Broad-based challenges to the law have been filed, as well as targeted, industry specific suits. To date, results have varied:
- The California Trucking Association successfully sued California to block enforcement of AB 5 with respect to motor carriers in California that are subject to regulation by the federal Department of Transportation. In its decision, the court explained that it was likely that the CTA would prevail on the merits of its argument that AB 5 is preempted by federal law regulating the trucking industry.
- Gig-economy giants, joined by individual drivers and deliverers, likewise sued to enjoin AB 5’s application to them, arguing that the law violates, among other things, the Equal Protection and Contracts Clauses of the U.S. Constitution. In February, the trial court declined to grant injunctive relief, although it did recognize that the threat of AB 5 enforcement posed irreparable harm to the plaintiffs. The case will now proceed on its merits.
- Court reporters and freelance journalists have also filed challenges to AB 5, claiming that its “cap” on the number of submissions an independent contractor content-provider can make before being reclassified as an employee is arbitrary, capricious, and violates the First Amendment. These cases are making their way through state and federal courts.
At the same time that businesses are challenging the validity of AB 5, the State of California has already been aggressively attempting to force employers to reclassify independent contractors as employees. In a high-profile case in San Diego, the state’s attorney general has sued an online grocery delivery service, alleging that the company’s in-store shoppers should be classified as employees rather than independent contractors.
On February 18, 2020, the trial court concluded that California was likely to prevail on its argument that the service’s in-store shoppers should properly be classified as employees (and thus eligible to the full panoply of remedies under California’s wage and hour laws). In so ruling, the court noted that while “there is room for debate on the wisdom” of California’s “unapologetically pro-employee” labor policies, it was beyond the court’s power to ignore them. The court stayed enforcement of its injunction, however, and the defendant has already noticed its appeal of the lower court’s decision. As that appeal proceeds, the case is certain to continue to generate close attention.

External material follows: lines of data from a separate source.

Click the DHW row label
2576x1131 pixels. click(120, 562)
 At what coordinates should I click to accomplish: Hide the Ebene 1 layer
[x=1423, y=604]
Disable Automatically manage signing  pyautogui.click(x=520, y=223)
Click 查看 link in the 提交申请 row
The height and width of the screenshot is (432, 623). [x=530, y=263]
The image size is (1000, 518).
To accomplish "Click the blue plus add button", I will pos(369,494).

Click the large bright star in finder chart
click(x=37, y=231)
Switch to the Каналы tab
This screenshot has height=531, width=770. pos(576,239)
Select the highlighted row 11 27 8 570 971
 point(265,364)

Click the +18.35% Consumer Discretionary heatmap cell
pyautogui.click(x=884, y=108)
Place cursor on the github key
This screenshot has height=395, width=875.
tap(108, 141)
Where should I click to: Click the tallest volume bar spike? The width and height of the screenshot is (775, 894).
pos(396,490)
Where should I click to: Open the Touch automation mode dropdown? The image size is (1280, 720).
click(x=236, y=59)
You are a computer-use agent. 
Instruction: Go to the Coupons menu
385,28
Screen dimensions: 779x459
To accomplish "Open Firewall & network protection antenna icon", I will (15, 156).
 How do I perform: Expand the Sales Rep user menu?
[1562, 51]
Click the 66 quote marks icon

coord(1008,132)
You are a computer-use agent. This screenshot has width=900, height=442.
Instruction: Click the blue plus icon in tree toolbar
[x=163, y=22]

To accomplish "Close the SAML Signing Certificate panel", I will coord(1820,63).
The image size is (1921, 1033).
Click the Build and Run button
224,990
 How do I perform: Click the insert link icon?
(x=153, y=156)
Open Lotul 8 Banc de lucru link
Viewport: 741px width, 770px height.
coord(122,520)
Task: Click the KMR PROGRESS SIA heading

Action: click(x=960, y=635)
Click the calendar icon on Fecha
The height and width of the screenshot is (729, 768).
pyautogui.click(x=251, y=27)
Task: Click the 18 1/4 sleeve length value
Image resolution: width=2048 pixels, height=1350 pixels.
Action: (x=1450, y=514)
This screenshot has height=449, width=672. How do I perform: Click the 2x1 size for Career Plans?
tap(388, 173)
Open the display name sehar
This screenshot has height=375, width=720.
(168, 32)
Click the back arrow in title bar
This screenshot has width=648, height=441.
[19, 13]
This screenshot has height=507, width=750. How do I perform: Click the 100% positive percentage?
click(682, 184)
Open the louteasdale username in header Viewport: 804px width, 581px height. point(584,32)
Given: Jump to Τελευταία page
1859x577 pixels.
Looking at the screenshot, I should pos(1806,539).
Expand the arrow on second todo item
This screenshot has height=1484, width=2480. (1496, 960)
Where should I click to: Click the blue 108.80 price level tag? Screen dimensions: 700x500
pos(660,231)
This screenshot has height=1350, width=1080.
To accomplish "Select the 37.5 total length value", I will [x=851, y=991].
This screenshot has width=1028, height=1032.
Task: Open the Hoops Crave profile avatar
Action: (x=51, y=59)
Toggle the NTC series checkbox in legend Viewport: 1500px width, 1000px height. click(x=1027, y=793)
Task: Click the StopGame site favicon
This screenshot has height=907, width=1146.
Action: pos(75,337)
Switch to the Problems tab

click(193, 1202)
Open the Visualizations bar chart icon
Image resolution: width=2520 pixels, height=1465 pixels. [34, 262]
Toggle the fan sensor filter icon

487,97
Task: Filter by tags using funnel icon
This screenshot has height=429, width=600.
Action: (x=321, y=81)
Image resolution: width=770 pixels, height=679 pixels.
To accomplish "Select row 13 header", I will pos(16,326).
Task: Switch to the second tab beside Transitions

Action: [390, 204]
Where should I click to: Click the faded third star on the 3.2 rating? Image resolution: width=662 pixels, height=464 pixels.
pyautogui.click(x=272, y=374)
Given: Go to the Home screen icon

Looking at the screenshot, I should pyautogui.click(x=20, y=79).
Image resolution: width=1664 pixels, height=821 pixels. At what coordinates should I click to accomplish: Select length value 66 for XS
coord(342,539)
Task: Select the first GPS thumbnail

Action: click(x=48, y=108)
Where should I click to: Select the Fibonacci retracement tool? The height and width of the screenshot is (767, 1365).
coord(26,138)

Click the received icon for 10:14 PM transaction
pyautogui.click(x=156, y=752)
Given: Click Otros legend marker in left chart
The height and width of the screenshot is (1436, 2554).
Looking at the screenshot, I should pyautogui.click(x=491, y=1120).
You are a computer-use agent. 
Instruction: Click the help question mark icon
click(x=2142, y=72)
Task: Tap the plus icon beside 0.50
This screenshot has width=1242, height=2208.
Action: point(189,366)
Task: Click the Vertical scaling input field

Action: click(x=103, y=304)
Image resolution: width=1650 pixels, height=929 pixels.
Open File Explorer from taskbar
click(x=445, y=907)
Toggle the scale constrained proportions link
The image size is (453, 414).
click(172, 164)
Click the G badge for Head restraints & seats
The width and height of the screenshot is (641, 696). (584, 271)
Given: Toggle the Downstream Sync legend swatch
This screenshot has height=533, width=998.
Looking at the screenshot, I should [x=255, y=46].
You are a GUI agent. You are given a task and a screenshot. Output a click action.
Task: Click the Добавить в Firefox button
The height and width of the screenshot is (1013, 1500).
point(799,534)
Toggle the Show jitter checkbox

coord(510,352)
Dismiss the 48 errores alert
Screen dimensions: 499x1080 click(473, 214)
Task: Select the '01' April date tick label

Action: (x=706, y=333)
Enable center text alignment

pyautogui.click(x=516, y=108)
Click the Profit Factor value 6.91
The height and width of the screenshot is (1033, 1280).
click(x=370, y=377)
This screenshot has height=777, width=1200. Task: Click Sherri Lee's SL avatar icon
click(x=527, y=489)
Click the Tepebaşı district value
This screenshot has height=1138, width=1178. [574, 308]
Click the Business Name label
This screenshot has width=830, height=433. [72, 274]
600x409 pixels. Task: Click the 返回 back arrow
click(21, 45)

Will Voters Ultimately Decide the Fate of AB 5?
Lest one think that it is only the courts and the legislature that will decide the fate of AB 5 and worker classification law in California, it is possible that the issue of how AB 5 applies to certain app-based workers may be put to California voters in this November’s elections.
A number of app-based providers have sponsored an initiative to overturn AB 5 with respect to app-based transportation providers and delivery drivers.
The initiative, if approved by voters, would establish new criteria for determining whether app-based transportation (rideshare) and delivery drivers are “employees” or “independent contractors” under state law. If approved, the ballot measure would protect the right of app-based drivers to work as independent contractors, as long as they control their own hours and their ability to work when they choose. Companies with independent contractor drivers would be required to provide specified alternative benefits, including minimum compensation and healthcare subsidies based on engaged driving time, as well as vehicle insurance, safety training, and sexual harassment policies. The initiative would also restrict local regulation of app-based drivers.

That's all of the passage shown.